You’re ready to buy your first home. Congratulations! Homeownership is a huge milestone but also a big financial commitment—so much so that it costs more than $350,000 to own a home in the United States. Before you dive in headfirst, there are a few things you should know that they don’t teach you in school. Here are some things they don’t tell you about buying homes.
Your credit score matters
Most people know that their credit score impacts their ability to borrow money — but many don’t realize that your credit score also plays a role in major life purchases, such as buying a home. In fact, your credit score is one of the key factors that lenders will consider when determining whether to approve your mortgage application.
A higher credit score tells lenders that you’re a low-risk borrower, which means you’ll surely repay your loan on time. Conversely, a lower credit score may signal to lenders that you’re a high-risk borrower. As a result, you may have difficulty obtaining a loan or be offered less favorable terms.
So, if you’re considering buying a home, it’s important to check your credit score and take steps to improve your rating if necessary. Doing so can increase your chances of getting approved for a mortgage and securing the best possible interest rate.
Pay attention to your debt-to-income ratio
One of the most important things to pay attention to when buying a home is your debt-to-income ratio. This is the percentage of your monthly income that is deducted from debt payment, and it’s a critical factor in determining how much house you can afford.

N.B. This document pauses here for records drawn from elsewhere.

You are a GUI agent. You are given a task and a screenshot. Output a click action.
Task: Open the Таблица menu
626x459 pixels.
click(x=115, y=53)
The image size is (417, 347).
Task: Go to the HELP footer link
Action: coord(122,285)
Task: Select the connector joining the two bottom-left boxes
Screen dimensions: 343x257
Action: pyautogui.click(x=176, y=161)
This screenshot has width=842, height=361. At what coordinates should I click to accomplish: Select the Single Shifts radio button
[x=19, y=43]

A higher debt-to-income ratio means you’ll have less money for other expenses. Hence, keeping this number in mind when budgeting for your new home is essential. Different ways to lower your debt-to-income ratio include paying off existing debts and increasing your income.
If you’re unsure where to start, speak with a financial advisor who can help you create a plan. Remember: a healthy debt-to-income ratio is essential for creating a sound financial future.

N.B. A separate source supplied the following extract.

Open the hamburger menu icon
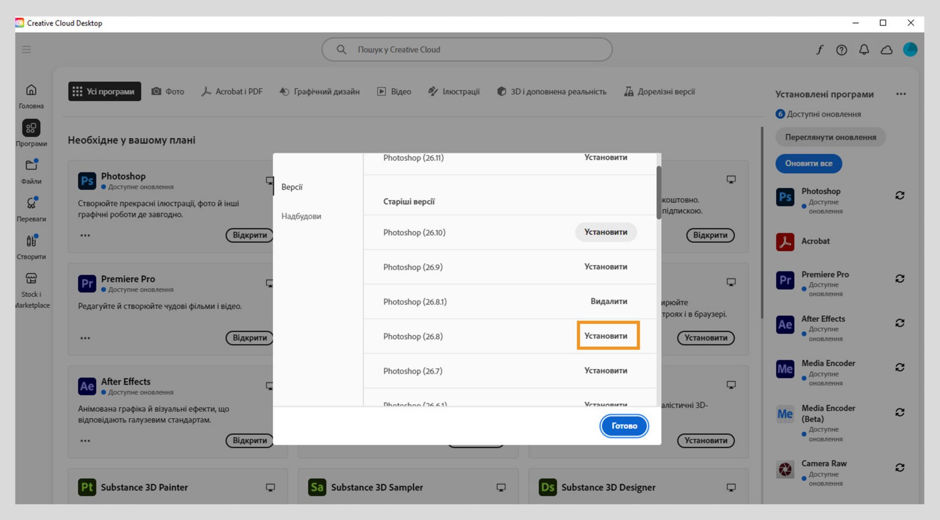This screenshot has height=520, width=940. (26, 50)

You’ll need to save up for a down payment
When you’re ready to buy a home, you’ll need to have saved up for a down payment. This is the money you’ll put towards purchasing your home, typically around 10% of the home’s total cost.
Of course, this depends on the lender you’re partnered with, so make sure you choose a good home loan lender. A good lender will work with you to make the home buying process as smooth and stress-free as possible. They can do this by helping you understand the home buying process and getting pre-approved for a mortgage. Depending on your income and current debts, they can also guide you on what type of house you can afford.
Besides that, know plenty of ways to save up for a down payment. One option is to open a savings account specifically for your down payment and contribute to it regularly. Another option is to take advantage of any employer-matching programs available to you. And finally, if you have any extra money left over when the month ends, consider putting it towards your down payment to reach your goal even faster.
With a bit of planning and commitment, saving up for a down payment on a home can be easy and stress-free.
Don’t forget about closing costs
One of the most important things to remember when buying a home is to factor in closing costs. These fees are connected with the home-buying process’s final stages, and they can add up quickly. In addition to the down payment, you’ll need to budget for things like appraisal fees, loan origination fees, and title insurance.
The good news is that many of these costs are tax-deductible, so be sure to talk to your accountant about how to maximize your savings. Additionally, many lenders offer programs that can help you cover closing costs. So don’t let the fees scare you away from buying your dream home – with some planning, you can make it happen.
You may not be able to move immediately—be prepared for a long close.
Actually purchasing a home can be quite complicated, and it’s important to be prepared for every eventuality. One thing that you may not anticipate is a long close. Sometimes, it can take months to finalize the purchase of a new home. This is often due to factors beyond your control, such as the financing process or the seller’s schedule.
However, there are also steps that you can take to minimize the chances of a long close. For example, working with an experienced real estate agent familiar with the area can help ensure everything goes smoothly. Ultimately, being prepared for a long close will help to make the home buying process less stressful.
Buying a home is a substantial financial commitment but can also be very rewarding. Remember that your credit score matters, pay attention to your debt-to-income ratio, save up for a down payment, and don’t forget closing costs. Keep these things in mind as you begin the process of becoming a homeowner, and you’ll be one step closer to making your dream come true.